Daurisoline Modulates the TBK1-Dependent Type I Interferon Pathway to Boost Anti-tumor Immunity via Targeting of LRP1.

A promising therapeutic approach in oncology involves immune checkpoint blockade (ICB), which stimulates anti-tumor immune responses. Nevertheless, the effectiveness of this treatment in clinical settings remains limited, underscoring the need for complementary strategies. Recent studies highlight the potential of type I interferon (IFN-I) inducers to reprogram the tumor microenvironment and enhance ICB outcomes.
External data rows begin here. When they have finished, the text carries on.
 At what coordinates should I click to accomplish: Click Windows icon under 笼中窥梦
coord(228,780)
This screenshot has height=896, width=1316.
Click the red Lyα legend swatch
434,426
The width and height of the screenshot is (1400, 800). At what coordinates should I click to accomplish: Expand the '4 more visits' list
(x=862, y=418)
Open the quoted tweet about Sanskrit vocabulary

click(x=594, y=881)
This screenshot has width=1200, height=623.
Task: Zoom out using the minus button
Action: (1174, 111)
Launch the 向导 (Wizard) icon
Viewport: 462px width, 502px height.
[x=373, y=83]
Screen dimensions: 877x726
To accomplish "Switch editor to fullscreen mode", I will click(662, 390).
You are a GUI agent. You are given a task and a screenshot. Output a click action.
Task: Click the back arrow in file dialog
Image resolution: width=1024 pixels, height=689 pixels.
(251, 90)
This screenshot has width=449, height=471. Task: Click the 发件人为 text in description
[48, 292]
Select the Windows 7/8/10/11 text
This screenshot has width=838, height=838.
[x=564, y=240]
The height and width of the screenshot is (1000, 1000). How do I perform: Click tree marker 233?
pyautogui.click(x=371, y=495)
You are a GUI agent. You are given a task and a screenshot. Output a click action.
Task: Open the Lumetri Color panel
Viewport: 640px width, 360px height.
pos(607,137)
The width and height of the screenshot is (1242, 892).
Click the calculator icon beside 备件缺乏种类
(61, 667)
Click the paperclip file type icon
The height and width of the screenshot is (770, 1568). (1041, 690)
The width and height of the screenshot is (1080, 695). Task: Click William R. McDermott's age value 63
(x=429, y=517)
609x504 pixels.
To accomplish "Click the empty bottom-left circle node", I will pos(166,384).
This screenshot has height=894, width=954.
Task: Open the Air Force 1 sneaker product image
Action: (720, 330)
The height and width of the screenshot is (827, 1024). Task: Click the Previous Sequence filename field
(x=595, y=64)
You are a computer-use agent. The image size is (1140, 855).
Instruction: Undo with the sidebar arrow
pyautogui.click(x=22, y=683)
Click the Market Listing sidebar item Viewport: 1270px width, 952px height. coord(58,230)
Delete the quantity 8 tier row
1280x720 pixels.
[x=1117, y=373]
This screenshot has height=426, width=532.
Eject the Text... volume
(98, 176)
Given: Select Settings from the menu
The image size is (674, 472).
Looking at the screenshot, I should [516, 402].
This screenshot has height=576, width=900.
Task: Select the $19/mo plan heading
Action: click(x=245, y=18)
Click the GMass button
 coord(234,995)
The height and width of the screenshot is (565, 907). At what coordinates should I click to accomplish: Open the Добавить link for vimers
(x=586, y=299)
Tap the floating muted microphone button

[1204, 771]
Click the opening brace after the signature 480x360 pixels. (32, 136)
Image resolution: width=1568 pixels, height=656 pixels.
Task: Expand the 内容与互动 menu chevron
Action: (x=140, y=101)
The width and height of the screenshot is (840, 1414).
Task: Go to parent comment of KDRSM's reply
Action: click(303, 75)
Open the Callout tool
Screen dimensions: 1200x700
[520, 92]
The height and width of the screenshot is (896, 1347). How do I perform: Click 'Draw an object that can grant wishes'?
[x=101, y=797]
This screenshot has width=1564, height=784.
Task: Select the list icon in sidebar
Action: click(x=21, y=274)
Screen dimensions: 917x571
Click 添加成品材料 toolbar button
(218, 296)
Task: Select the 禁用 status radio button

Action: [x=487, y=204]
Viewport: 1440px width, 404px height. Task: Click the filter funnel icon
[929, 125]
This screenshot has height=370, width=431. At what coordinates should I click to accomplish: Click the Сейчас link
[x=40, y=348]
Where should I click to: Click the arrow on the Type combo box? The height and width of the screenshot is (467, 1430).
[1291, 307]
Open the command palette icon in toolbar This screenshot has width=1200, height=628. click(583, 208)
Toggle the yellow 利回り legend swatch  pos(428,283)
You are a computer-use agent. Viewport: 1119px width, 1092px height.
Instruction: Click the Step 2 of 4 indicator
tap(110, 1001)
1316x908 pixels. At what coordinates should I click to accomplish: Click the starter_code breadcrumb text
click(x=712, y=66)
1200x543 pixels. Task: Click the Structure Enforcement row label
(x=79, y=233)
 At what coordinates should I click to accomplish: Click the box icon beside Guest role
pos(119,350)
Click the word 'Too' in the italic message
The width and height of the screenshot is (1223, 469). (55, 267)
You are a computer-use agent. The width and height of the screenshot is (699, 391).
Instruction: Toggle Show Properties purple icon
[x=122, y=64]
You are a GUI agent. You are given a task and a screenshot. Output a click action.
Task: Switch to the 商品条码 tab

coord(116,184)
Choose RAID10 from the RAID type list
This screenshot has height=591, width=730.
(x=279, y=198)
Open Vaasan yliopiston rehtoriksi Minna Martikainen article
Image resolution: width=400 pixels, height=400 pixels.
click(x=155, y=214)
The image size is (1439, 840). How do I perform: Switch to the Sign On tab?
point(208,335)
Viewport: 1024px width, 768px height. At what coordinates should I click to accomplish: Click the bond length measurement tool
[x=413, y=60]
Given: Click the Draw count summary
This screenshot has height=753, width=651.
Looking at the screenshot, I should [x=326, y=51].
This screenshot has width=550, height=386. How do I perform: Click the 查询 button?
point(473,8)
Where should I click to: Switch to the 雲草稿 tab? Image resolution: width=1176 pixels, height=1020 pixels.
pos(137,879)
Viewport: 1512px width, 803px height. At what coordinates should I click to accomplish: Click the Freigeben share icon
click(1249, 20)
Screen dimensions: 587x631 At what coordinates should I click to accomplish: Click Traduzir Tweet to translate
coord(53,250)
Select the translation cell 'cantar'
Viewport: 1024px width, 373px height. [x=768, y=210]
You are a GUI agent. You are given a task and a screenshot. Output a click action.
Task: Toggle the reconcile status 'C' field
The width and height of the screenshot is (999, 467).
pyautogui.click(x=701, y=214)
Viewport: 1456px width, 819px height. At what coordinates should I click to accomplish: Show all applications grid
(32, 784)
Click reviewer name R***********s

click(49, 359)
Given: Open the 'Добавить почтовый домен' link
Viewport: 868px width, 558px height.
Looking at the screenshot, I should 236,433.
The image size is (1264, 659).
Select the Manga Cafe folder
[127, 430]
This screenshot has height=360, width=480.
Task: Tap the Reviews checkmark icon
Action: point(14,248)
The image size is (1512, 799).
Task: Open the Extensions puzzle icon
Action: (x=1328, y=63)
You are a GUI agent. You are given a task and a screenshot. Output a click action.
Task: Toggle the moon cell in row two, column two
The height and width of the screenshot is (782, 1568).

Herein, through high-content screening of a natural compound library, we identified daurisoline (DS), a bioactive alkaloid extracted from the Chinese herbal medicine Rhizoma Menispermi, as a potent inducer of IFN-I signaling. Our findings indicated that DS up-regulates interferon responses and pro-inflammatory cytokine expression in a TANK-binding kinase 1 (TBK1)-dependent manner. In vivo, DS exhibited marked tumor growth inhibition by activating dendritic cells, macrophages, and CD8 T cells, thereby enhancing anti-tumor immunity. Utilizing the LiP-SMap approach, we identified low-density lipoprotein receptor-related protein 1 (LRP1) as the direct target of DS. Mechanistically, the binding of DS to LRP1 substantially disrupted lysosomal function, which subsequently triggered 5'-azacytidine-induced protein 2-mediated TBK1 activation and IFN-I production. Furthermore, DS demonstrated synergistic effects with anti-programmed death 1 therapy and a stimulator of interferon genes agonist by remodeling the immunosuppressive microenvironment. Collectively, our findings establish LRP1 as a novel therapeutic target for cancer immunotherapy and highlight DS-driven immune reprogramming as a translatable strategy to potentiate ICB efficacy.